■ Assigned task
Output only the stretch of the listing that starts at the line containing "This screenshot has width=1200, height=630." and ends at the line containing "Image resolution: width=1266", reproduced exactly with both ends.

☆ ☆ ☆ ☆ ☆

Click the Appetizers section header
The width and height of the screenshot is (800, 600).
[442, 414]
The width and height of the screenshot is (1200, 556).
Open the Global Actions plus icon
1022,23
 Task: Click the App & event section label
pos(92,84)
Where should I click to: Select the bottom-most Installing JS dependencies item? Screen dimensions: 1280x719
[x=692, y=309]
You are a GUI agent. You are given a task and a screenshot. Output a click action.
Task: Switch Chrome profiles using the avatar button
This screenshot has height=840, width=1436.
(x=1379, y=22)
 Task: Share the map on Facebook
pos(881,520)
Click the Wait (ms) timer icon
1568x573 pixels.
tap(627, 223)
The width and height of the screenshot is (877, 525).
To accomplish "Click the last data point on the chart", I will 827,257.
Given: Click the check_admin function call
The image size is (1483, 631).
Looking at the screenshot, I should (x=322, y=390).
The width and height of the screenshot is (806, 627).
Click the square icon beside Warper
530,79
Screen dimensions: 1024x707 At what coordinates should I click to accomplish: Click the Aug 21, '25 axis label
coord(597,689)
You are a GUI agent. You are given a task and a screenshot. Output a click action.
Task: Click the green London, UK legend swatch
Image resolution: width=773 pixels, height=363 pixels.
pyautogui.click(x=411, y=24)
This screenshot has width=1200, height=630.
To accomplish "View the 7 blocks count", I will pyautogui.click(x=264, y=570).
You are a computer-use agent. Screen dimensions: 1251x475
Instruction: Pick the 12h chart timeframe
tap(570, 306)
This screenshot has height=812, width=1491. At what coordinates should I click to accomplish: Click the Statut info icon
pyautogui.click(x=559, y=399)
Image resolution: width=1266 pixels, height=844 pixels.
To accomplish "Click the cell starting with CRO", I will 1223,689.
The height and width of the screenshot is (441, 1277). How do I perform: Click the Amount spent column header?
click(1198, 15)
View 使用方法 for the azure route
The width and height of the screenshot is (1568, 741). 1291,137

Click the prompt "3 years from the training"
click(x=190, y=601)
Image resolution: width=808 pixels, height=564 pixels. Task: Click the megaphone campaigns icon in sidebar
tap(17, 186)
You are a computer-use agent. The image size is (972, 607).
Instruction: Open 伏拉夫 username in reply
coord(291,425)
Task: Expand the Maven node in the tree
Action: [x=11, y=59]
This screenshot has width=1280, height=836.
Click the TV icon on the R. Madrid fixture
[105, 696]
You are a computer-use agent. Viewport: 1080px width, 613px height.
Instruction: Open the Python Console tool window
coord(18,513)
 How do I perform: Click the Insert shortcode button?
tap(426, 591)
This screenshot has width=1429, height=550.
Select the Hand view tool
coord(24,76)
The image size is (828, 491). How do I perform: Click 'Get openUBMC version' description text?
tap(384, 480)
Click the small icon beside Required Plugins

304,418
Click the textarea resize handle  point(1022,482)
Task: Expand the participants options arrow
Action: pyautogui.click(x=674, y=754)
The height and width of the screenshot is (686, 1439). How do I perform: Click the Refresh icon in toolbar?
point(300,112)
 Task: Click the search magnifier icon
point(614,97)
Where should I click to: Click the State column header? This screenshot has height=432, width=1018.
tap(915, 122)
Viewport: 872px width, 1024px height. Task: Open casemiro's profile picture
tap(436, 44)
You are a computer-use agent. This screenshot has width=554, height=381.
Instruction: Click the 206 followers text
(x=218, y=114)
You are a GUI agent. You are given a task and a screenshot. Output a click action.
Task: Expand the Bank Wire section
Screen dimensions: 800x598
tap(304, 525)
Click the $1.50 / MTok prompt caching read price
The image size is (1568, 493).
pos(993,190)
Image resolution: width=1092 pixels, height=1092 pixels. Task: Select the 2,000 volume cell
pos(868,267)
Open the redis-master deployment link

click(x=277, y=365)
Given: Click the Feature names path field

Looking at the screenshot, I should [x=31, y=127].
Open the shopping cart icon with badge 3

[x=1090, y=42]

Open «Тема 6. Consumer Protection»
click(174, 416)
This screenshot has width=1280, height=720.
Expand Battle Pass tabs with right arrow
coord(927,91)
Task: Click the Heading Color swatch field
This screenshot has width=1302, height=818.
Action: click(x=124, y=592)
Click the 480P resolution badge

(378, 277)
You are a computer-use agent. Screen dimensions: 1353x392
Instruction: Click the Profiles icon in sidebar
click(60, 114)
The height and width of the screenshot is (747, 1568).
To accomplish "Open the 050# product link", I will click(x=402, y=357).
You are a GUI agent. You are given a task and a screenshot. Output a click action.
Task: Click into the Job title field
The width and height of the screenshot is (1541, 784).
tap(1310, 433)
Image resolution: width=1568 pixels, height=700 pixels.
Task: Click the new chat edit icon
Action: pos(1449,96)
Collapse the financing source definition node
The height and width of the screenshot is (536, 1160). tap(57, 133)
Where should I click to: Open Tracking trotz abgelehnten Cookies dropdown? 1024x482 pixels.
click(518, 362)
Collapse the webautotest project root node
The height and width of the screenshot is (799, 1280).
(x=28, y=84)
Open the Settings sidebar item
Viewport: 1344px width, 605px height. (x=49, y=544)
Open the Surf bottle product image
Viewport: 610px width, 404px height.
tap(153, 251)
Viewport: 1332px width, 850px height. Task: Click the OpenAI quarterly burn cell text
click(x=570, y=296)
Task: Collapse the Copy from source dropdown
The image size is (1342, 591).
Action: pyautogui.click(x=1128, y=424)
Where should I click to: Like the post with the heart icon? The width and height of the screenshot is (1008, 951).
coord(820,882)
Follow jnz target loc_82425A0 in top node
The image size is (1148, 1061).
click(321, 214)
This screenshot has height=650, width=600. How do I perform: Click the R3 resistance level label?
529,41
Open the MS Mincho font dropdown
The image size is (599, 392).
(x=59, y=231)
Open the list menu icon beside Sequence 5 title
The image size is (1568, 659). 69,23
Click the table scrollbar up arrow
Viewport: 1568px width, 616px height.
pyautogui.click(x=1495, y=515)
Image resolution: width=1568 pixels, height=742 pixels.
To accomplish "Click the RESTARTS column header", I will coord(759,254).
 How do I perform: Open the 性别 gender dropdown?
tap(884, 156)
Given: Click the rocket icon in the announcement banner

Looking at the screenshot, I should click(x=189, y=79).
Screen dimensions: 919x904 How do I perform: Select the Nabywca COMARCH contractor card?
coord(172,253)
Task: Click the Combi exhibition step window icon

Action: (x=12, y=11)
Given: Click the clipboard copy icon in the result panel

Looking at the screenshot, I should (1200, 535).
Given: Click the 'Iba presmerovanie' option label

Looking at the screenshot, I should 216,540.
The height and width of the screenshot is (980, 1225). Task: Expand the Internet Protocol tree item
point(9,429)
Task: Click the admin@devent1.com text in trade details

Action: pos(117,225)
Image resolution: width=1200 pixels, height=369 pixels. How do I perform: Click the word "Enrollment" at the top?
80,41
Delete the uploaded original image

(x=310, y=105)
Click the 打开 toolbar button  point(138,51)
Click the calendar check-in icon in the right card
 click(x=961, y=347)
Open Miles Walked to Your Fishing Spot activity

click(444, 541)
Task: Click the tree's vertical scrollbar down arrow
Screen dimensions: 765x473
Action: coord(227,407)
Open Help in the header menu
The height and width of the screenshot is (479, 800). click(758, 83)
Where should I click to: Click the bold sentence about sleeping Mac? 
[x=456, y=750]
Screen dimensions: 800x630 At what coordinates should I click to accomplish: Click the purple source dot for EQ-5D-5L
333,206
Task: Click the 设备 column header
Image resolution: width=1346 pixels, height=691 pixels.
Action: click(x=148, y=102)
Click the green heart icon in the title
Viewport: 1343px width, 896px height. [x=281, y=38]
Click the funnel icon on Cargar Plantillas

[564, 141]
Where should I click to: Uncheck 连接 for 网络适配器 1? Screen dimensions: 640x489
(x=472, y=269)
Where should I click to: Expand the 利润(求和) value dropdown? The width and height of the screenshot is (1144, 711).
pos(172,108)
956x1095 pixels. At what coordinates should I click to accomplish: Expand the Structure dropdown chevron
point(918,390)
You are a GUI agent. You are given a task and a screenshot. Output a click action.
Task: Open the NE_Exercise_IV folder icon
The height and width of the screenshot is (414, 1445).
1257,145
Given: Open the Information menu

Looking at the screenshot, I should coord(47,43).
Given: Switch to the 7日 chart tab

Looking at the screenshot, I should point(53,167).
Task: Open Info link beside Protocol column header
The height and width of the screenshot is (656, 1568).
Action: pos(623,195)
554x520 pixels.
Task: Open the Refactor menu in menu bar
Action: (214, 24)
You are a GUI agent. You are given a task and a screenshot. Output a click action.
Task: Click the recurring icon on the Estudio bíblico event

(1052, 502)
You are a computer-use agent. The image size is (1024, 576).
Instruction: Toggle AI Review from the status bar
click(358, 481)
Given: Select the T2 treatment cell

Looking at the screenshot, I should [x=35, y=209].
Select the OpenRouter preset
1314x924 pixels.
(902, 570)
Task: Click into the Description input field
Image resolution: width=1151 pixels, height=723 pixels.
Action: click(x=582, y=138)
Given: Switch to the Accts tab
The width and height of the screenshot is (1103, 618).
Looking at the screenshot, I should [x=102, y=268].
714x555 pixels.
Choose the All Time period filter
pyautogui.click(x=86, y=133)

☆ ☆ ☆ ☆ ☆

■ Output of the exercise
This screenshot has width=1200, height=630.
To accomplish "View the 7 blocks count", I will pyautogui.click(x=264, y=570).
You are a computer-use agent. Screen dimensions: 1251x475
Instruction: Pick the 12h chart timeframe
tap(570, 306)
This screenshot has height=812, width=1491. At what coordinates should I click to accomplish: Click the Statut info icon
pyautogui.click(x=559, y=399)
Image resolution: width=1266 pixels, height=844 pixels.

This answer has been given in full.